GaussianSplattingMesh: reducing buffer copy of removePart

Summary

Add view-backed raw splat source support, starting with compound rebuild internals. Preserve aligned views as-is, and copy only if required by alignment, size, or ownership constraints. The main expected benefit is lower peak memory and GC pressure in compound removePart() / rebuild flows; loader impact is small.

Motivation

GaussianSplattingMeshBase._updateData() is already zero-copy for raw splat bytes when the input is a standalone ArrayBuffer, so the largest remaining avoidable copies are not in the normal load path.

The real problem is in compound retained-source handling:

  • GaussianSplattingMesh._createRetainedPartSource() uses slice(), which copies surviving part data during rebuilds,
  • several read paths assume offset 0 and would misread a true ArrayBufferView,
  • removePart() therefore pays unnecessary temporary copy cost today, especially for large compounds.

The guiding rule for this proposal is:

  • preserve the original view whenever alignment is already valid,
  • copy only if required by typed-array alignment, exact-length constraints, or an ownership boundary that truly needs an isolated buffer.

This leads to a two-phase approach:

  1. add low-risk internal view support for compound rebuilds,
  2. optionally widen public updateData() / updateDataAsync() to accept ArrayBufferView later.

Expected outcome:

  • high memory and GC improvement for removePart() on large compounds,
  • moderate improvement for some addPart() and retained-source rebuild flows,
  • low impact for loader-generated data, because the SPLAT loaders already mostly synthesize fresh packed ArrayBuffers before calling updateData(),
  • no change to the mandatory per-splat processing and texture upload cost in _updateData() / _addPartsInternal().

Current behavior

_updateData() is ArrayBuffer-only and already zero-copy for raw splat bytes

GaussianSplattingMeshBase._updateData() currently accepts data: ArrayBuffer and immediately creates:

const uBuffer = new Uint8Array(data);
const fBuffer = new Float32Array(uBuffer.buffer);

It then stores uBuffer.buffer into _splatsData when RAM retention is enabled.

That means:

  • raw splat data is not copied today when the source is already a standalone ArrayBuffer,
  • but callers cannot safely pass a subrange view without first repacking it into a dedicated buffer,
  • and _shData is still cloned on retain via sh.map((arr) => new Uint8Array(arr)).

So the raw _updateData() path is not the biggest current internal copy site.

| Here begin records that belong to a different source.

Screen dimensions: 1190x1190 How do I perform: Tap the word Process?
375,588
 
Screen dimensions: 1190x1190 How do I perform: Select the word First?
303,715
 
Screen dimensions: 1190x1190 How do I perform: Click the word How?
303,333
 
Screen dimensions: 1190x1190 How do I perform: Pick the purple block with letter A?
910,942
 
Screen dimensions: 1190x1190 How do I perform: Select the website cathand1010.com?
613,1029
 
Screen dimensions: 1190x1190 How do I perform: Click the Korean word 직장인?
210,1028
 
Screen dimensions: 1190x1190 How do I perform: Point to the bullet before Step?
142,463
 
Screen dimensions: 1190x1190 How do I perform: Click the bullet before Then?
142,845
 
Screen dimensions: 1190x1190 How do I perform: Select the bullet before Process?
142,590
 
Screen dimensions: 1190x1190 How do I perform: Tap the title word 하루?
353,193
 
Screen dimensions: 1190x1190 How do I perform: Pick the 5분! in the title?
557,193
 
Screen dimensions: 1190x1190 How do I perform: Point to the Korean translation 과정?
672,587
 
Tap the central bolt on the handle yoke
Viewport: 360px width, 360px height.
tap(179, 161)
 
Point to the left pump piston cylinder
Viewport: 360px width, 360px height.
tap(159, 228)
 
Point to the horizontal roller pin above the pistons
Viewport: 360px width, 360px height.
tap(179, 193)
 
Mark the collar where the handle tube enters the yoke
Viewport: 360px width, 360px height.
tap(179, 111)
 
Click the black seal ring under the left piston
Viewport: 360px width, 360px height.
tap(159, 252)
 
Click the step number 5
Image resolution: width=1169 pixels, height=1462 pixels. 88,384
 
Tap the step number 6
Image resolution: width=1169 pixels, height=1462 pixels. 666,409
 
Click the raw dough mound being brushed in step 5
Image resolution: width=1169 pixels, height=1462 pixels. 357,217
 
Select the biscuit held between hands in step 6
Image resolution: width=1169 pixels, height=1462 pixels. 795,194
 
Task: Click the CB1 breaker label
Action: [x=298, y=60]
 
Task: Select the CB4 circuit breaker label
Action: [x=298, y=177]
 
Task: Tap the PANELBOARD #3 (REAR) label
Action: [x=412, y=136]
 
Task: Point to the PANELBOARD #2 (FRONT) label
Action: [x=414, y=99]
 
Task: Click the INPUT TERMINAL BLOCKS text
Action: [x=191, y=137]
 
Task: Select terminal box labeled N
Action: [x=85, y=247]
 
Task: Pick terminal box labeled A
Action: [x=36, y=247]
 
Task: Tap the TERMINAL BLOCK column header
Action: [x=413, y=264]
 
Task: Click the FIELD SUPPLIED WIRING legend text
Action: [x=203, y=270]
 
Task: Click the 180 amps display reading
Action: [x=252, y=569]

The larger current win is in compound rebuilds.

compound rebuilds currently materialize copied per-part source buffers

GaussianSplattingMesh._createRetainedPartSource() currently does this:

_splatsData: this._splatsData.slice(splatByteOffset, splatByteOffset + splatByteLength),
_shData: this._shData?.map((texture) => texture.slice(shByteOffset, shByteOffset + shByteLength)) ?? null,

That is a full byte copy for every surviving part during removePart().

Later, _retainMergedPartData() allocates a new merged retained buffer and copies those bytes again into the compound’s new authoritative retained storage.

So removePart() currently pays for:

  • one full temporary retained-source copy of all surviving parts,
  • one full merged retained-buffer copy that is still required by the current single-buffer design.

current “typed array tolerated” code is not true view support

Some comments already acknowledge that callers may have stored a typed array in _splatsData, but the implementation is still buffer-centric.

Examples:

  • _appendSourceToArrays() extracts srcRaw.buffer and then creates new Uint8Array(srcBuffer) and new Float32Array(srcBuffer).
  • _retainMergedPartData() uses getSourceBuffer(data).buffer and then copies from offset 0.
  • compound rebuild paths use new Uint8Array(this._splatsData) and new Float32Array(this._splatsData) directly.

Those patterns work only when the data starts at byte offset 0. They are incorrect for a view with a non-zero byteOffset.

So widening _splatsData to ArrayBufferView without central helper changes would risk silent data corruption.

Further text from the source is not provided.